Мадемуазель Марс действительно продолжала покорять сердца зрителей, играя в шестьдесят лет роли юных барышень, но одного этого для процветания театра было недостаточно. Правда, у аристократической публики по-прежнему считалось хорошим тоном иметь абонемент во Французском театре и бывать там по понедельникам. Иностранцы видели в произношении его актеров и в поведении его зрителей наилучший образец классического французского языка и французских аристократических манер.
Американец Эплтон в 1834 году восхищался: «Если зритель желает на время покинуть залу, он оставляет в кресле театральный бинокль и перчатки, и, сколько бы он ни отсутствовал, он может не сомневаться, что по возвращении обнаружит свои вещи на прежнем месте в целости и сохранности».

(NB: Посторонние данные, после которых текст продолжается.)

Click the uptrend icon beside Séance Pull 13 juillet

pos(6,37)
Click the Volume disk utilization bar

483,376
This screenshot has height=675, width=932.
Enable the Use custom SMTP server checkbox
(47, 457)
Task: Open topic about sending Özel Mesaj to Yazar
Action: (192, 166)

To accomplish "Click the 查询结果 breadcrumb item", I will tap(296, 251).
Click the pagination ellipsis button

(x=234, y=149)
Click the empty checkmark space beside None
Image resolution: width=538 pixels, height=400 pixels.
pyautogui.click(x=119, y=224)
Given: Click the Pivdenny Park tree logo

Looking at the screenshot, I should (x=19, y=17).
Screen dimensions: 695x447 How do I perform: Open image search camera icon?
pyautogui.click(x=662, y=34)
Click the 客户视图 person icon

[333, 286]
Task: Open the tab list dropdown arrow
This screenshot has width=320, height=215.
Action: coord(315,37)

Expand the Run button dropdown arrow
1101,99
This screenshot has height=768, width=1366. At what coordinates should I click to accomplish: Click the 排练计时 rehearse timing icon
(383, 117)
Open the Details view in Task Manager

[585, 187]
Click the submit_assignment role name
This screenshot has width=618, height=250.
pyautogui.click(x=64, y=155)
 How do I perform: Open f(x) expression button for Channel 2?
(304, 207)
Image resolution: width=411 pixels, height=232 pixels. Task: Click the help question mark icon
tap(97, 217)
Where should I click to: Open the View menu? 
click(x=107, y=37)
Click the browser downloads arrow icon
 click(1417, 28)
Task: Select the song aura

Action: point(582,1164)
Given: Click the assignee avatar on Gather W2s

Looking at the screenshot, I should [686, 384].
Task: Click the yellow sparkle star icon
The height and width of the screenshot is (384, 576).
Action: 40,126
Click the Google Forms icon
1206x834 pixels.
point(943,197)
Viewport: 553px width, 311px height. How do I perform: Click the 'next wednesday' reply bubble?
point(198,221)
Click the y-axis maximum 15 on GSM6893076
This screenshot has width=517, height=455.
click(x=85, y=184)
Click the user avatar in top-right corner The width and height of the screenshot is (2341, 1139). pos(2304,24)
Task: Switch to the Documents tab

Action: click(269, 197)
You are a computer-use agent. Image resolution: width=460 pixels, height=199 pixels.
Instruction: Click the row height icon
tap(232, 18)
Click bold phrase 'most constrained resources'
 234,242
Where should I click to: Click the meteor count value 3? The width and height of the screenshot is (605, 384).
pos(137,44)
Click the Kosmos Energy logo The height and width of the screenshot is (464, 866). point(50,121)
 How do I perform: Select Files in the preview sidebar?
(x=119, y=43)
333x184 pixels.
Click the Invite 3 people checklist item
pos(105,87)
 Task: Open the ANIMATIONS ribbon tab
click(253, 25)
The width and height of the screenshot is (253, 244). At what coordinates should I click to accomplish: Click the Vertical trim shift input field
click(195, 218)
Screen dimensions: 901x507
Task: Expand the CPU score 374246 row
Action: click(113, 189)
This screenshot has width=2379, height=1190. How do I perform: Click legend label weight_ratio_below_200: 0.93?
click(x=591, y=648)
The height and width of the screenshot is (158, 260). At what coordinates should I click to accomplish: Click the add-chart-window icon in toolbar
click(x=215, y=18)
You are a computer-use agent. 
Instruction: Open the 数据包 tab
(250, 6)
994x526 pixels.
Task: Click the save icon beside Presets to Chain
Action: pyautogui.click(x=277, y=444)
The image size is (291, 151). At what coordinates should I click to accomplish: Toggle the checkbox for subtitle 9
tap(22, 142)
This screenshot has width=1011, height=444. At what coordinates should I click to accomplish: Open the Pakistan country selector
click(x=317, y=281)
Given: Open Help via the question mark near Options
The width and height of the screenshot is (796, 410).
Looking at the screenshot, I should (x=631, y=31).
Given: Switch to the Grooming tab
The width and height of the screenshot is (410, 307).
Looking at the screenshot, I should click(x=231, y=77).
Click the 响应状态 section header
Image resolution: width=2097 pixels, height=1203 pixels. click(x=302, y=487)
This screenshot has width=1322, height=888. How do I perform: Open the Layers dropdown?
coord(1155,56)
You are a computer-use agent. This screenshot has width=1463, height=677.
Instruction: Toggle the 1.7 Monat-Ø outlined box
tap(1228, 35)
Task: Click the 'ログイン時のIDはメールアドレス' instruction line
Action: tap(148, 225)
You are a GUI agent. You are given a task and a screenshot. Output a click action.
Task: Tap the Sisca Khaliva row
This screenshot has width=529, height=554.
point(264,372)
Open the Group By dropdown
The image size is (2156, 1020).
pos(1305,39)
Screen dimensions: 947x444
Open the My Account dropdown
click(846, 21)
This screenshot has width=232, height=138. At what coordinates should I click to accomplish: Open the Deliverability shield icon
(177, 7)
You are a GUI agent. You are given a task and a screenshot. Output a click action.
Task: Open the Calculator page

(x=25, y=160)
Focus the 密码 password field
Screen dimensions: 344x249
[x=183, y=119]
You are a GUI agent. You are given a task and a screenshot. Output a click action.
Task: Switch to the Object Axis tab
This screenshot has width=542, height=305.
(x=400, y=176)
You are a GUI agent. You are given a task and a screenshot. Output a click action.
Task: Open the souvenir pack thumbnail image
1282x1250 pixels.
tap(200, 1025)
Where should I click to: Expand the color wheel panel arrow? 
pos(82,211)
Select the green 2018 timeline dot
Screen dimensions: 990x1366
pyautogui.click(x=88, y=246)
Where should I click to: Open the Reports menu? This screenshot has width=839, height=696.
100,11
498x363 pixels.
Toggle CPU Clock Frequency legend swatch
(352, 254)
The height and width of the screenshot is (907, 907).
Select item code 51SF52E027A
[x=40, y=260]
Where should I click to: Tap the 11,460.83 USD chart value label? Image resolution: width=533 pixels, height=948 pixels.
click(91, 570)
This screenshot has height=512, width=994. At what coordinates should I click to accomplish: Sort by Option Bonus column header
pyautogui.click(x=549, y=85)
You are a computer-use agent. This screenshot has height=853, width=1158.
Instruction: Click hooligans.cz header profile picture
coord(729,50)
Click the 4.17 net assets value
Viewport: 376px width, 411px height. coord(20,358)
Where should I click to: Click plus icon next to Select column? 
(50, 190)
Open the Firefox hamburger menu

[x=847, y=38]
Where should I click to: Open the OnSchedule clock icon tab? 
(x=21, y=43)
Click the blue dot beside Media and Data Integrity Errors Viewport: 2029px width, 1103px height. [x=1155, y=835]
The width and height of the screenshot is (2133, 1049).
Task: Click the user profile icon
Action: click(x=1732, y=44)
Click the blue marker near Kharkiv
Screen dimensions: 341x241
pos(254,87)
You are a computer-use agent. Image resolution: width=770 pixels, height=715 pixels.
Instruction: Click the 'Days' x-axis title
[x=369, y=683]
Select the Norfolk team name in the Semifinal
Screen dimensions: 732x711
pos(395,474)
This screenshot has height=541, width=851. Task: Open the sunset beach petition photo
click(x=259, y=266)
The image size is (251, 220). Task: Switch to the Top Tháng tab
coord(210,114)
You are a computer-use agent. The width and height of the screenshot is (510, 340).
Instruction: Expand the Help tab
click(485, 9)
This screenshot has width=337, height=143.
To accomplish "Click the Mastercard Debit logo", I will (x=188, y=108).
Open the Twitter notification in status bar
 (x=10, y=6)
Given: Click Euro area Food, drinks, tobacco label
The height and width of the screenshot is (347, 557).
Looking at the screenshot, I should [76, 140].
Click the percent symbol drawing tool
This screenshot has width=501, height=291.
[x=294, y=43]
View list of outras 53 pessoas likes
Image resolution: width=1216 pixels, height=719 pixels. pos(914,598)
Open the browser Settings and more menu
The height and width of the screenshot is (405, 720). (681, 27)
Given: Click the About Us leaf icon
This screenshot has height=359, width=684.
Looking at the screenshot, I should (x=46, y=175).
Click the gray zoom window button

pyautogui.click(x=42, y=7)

Однако не у всех посетителей складывалось столь благоприятное впечатление об атмосфере во Французском театре -- особенно в те дни, когда шли популярные спектакли. А.Д. Чертков, например, еще в 1814 году увидел такую картину: «Пока театральная касса откроется, собирается уже огромное количество народа, который ожидает в вестибюлях театров; бывает еще хуже, если дают новую пьесу или пьесу на злобу дня или, наконец, если театр удостоится посещения короля или других августейших персон -- тогда надо прийти за три или четыре часа до поднятия занавеса. Представьте, что после всех этих препятствий вы входите в зал и находите свое место: три или четыре часа просидите там, задыхаясь от страшной жары, причем соседи будут толкать вас локтями, а три или четыре раза вам придется уступать ваше место (если оно, на беду, в первых рядах) дамам, которые имеют обыкновение опаздывать, поскольку в Париже вежливость этого требует даже по отношению к гризеткам. Предположим, что занавес наконец поднялся; вы полагаете, что теперь все в порядке и что вы можете насладиться игрой лучших французских трагиков, но не тут-то было: мало того, что оглушительные аплодисменты отвлекают вас все время в самых интересных местах пьесы, но если природа требует, чтобы вы покинули зал на несколько минут, или если вы хотите в антракте отдохнуть от духоты и освежиться, можете быть уверены, что, воротившись, найдете вашу шляпу лежащей на полу, а ваше место -- занятым. Тогда останется вам одно из двух: либо затеять ссору с человеком, который занял ваше место, -- ссору, которая часто кончается поединком в Булонском лесу (что и случалось со многими нашими офицерами), либо покинуть зал... »
Так обстояло дело в самом начале эпохи Реставрации. В 1830-е годы у Французского театра возникли совсем другие проблемы -- его дирекцию теперь волновал не излишек зрителей, а их недостаток. В.М. Строев констатирует: «Неподвижность стала девизом театра. Ложи всегда были пусты; в партере сидело по сто человек, из которых самому молодому было шестьдесят лет. Новое поколение смеялось над посетителями старого Theatre franais, и парижский лев ни за какие блага не согласился бы заглянуть в театральную залу улицы Ришелье. Таким образом, Расинова трагедия сиротствовала, Мольерова комедия плакала, театр был в долгах по уши, даже хлопальщики не получали жалованья и исправляли должность из одной любви к искусству».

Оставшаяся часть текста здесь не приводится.